Je te pose tout d’abord une question : la naissance du Fils lui conférerait-elle une nature nouvelle qui ne soit pas celle de Dieu ? Le bon sens refuse d’admettre qu’un être possède par naissance une nature différente de celle de celui dont il tire son origine. Il pourrait peut-être arriver qu’un être conçu par des natures différentes, arrive à l’existence avec en lui quelque caractéristique nouvelle ; celle-ci participerait aux deux natures, tout en n’étant ni de l’une, ni de l’autre. Cela se rencontre chez les animaux domestiques ou sauvages. Mais on ne peut guère parler, en ce cas, de nouveauté : sous une nature différente, on reconnaît les caractères des deux parents.
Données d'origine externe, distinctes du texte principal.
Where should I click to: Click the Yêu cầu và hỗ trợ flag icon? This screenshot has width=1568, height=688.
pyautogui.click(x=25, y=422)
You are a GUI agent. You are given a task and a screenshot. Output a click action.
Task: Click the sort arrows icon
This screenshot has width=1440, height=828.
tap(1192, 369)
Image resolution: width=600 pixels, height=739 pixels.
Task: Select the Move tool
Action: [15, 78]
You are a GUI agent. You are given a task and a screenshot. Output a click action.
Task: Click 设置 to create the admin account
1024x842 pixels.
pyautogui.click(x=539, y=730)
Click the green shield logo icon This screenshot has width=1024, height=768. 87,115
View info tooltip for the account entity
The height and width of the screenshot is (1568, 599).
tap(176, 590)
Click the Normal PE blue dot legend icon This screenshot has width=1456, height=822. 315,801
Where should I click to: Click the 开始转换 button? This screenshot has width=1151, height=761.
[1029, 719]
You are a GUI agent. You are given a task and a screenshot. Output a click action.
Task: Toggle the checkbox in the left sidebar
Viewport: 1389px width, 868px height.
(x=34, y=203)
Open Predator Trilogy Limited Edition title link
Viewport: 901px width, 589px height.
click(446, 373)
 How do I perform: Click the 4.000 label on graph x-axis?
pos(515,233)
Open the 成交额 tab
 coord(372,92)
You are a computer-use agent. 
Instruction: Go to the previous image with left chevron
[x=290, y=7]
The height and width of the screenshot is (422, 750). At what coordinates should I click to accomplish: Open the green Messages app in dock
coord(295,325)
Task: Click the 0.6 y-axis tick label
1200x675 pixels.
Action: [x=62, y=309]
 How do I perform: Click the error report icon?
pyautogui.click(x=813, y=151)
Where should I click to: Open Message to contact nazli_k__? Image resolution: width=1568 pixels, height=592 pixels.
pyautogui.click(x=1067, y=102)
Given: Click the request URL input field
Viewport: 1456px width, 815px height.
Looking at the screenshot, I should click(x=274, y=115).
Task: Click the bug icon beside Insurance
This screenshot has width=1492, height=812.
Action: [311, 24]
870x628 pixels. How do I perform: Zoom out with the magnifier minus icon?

La naissance elle-même, ne produit pas cette différence entre engendrant et engendré, mais elle en rend compte, puisque le seul être qui en résulte, unit en lui les particularités de ses deux racines.
S’il en est ainsi chez les êtres corporels, tant pour leur origine que pour leur évolution postérieure, je me demande d’où vient cette rage qui met la naissance du Fils de Dieu au compte d’une nature inférieure, tirant de Dieu son origine ? Mais la naissance ne confère pas autre chose que la propre nature de celui qui engendre, et il ne saurait y avoir de naissance, si ce qui est le caractère spécifique de la nature qui engendre, ne se retrouve pas dans l’être engendré. De là tout l’acharnement et la hargne de l’hérésie ! Elle ne veut pas qu’il y ait naissance chez le Fils de Dieu, mais création ! Lui qui possède l’être, il n’a pas en lui la source de sa nature, mais il reçoit une autre nature, étrangère à Dieu et tirée du néant !
Mais il est dit : « Ce qui est né de la chair est chair, et ce qui est né de l’Esprit est esprit » (Jean 3.6). Aussi, puisque Dieu est Esprit, il n’y a pas à en douter, le Fils ne possède pas une nature différente de celle de celui dont il naît, et étrangère à elle. Par conséquent, c’est la naissance de Dieu qui assure sa perfection de Dieu, en sorte qu’on ne peut admettre un Dieu qui ait commencé à être, mais on comprend un Dieu qui soit né. Commencer à exister n’a pas forcément le même sens que naître. Une chose qui commence d’exister vient du néant à l’existence, ou bien cesse d’être pour passer d’un état à un autre. Ainsi par exemple, l’or est tiré de la terre, les liquides naissent des solides, ce qui est bouillant était froid, la pourpre vient d’un coquillage blanc, les créatures animées sortent de l’eau, et les êtres vivants ont pour constituant des éléments inanimés.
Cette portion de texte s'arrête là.